[Directions]:
Copy, from the material below, each line where "size" shows up.

[Provided material]:
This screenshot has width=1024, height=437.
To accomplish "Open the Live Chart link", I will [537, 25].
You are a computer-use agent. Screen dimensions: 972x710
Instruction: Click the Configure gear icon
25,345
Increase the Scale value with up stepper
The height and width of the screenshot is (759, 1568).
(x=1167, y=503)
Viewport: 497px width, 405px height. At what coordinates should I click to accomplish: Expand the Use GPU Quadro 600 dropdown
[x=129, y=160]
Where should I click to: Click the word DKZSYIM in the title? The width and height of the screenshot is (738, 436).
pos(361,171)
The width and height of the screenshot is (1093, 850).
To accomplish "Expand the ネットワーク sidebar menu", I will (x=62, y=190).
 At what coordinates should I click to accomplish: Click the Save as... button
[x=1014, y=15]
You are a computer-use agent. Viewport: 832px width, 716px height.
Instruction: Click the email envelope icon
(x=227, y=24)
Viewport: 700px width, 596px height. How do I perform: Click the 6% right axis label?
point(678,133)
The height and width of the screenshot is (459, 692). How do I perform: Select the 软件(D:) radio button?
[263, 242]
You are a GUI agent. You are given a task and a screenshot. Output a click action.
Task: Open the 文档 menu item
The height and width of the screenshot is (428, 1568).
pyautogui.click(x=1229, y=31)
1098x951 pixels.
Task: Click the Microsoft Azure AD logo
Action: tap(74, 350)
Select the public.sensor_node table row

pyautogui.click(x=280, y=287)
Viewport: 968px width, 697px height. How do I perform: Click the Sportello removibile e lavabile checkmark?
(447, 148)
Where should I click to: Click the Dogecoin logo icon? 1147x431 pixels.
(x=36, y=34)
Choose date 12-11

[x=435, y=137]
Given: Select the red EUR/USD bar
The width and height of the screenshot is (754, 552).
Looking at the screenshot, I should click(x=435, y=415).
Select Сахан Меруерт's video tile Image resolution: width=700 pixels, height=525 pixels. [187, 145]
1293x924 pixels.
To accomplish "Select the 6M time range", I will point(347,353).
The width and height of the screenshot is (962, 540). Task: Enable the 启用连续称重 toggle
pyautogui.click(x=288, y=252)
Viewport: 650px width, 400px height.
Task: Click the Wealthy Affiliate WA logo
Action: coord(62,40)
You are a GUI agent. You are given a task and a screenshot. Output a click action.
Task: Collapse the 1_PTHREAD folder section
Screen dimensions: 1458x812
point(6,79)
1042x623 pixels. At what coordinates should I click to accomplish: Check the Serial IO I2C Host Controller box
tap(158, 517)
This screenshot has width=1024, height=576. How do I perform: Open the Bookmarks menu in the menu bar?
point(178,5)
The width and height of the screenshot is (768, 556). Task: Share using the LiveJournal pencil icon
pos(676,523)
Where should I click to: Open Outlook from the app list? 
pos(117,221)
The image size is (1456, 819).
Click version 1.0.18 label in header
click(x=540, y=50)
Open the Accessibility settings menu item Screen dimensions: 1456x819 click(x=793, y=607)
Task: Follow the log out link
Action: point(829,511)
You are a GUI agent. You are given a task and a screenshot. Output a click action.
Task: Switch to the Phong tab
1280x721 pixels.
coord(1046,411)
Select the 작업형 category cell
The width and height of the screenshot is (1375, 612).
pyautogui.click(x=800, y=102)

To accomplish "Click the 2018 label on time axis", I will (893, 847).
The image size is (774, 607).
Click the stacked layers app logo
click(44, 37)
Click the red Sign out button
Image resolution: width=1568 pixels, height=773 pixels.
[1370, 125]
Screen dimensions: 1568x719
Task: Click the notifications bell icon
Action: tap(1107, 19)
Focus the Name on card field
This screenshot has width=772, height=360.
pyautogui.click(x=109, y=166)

[Answer for the task]:
The image size is (1456, 819).
The image size is (774, 607).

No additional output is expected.